To sum up, the study hereby confirms in vitro the interest of a bifrequency excitation compared with a monofrequency one for pure ultrasound thrombolysis. Taking into account the high values of inertial cavitation threshold of blood [36, 37] and nonlinearity parameter of blood and tissue compared to water [38], the bifrequency excitation should be even more efficient for in vivo thrombolysis than what is observed for the in vitro experiments presented here, since the efficiency of the bifrequency excitation increases with the inertial cavitation threshold of the medium [25].
5. Conclusions
The thrombolysis efficiency of a bifrequency excitation consisting in two high neighbouring frequency components has been tested on an in vitro blood clot model and compared to the thrombolysis efficiency of a monofrequency excitation of the same ultrasound intensity. The bifrequency excitation could lower by half the power required to achieve a lysis of a 0.8 cm3 blood clot in 5 minutes. The phenomenon involved in thrombolysis enhancement is confirmed to be inertial cavitation and the thrombolysis efficiency is shown to depend on the whole cavitation activity history: the cavitation activity has to be larger than a given threshold, but once this condition is fulfilled, the lysis is achieved very rapidly. MR thermometry measurements show that the temperature elevation does not depend on the type of excitation (mono- or bifrequency) by itself but only on the acoustic intensity if cavitation is absent.

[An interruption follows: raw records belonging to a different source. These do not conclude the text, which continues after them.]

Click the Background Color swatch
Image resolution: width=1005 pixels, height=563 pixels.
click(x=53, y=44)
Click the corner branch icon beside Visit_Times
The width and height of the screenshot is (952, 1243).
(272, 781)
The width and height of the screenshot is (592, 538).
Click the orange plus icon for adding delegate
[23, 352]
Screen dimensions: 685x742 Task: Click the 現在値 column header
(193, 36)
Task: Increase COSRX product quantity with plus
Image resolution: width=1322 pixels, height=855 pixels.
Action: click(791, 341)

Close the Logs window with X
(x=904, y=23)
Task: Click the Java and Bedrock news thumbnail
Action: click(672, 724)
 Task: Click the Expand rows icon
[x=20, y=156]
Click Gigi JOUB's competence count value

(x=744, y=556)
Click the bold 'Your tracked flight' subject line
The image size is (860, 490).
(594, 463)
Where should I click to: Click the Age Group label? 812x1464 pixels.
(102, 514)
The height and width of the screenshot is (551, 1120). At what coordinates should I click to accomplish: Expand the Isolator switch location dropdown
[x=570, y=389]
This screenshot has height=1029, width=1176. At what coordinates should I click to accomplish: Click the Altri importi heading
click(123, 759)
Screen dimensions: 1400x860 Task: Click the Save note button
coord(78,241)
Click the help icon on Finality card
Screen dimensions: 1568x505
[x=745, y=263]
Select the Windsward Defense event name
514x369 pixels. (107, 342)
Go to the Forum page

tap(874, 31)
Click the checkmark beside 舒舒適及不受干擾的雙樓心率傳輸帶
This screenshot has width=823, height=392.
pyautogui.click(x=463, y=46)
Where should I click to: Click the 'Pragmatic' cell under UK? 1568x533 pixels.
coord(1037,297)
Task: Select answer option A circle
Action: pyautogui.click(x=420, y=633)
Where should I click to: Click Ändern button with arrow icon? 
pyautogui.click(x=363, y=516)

Concerning the therapeutic application, this study shows that the use of a bifrequency excitation is an interesting way to enhance pure ultrasound thrombolysis by stimulating inertial cavitation activity.
Acknowledgments
This work was supported by the French National Research Agency (ANR) as part of Project ULysSE ANR-2011-JSV5-008-01. The access to MRI facilities was provided by the Center for Biomedical Imaging (CIBM) at University Hospitals of Geneva.
Conflict of Interests
The authors declare that there is no conflict of interests regarding the publication of this paper.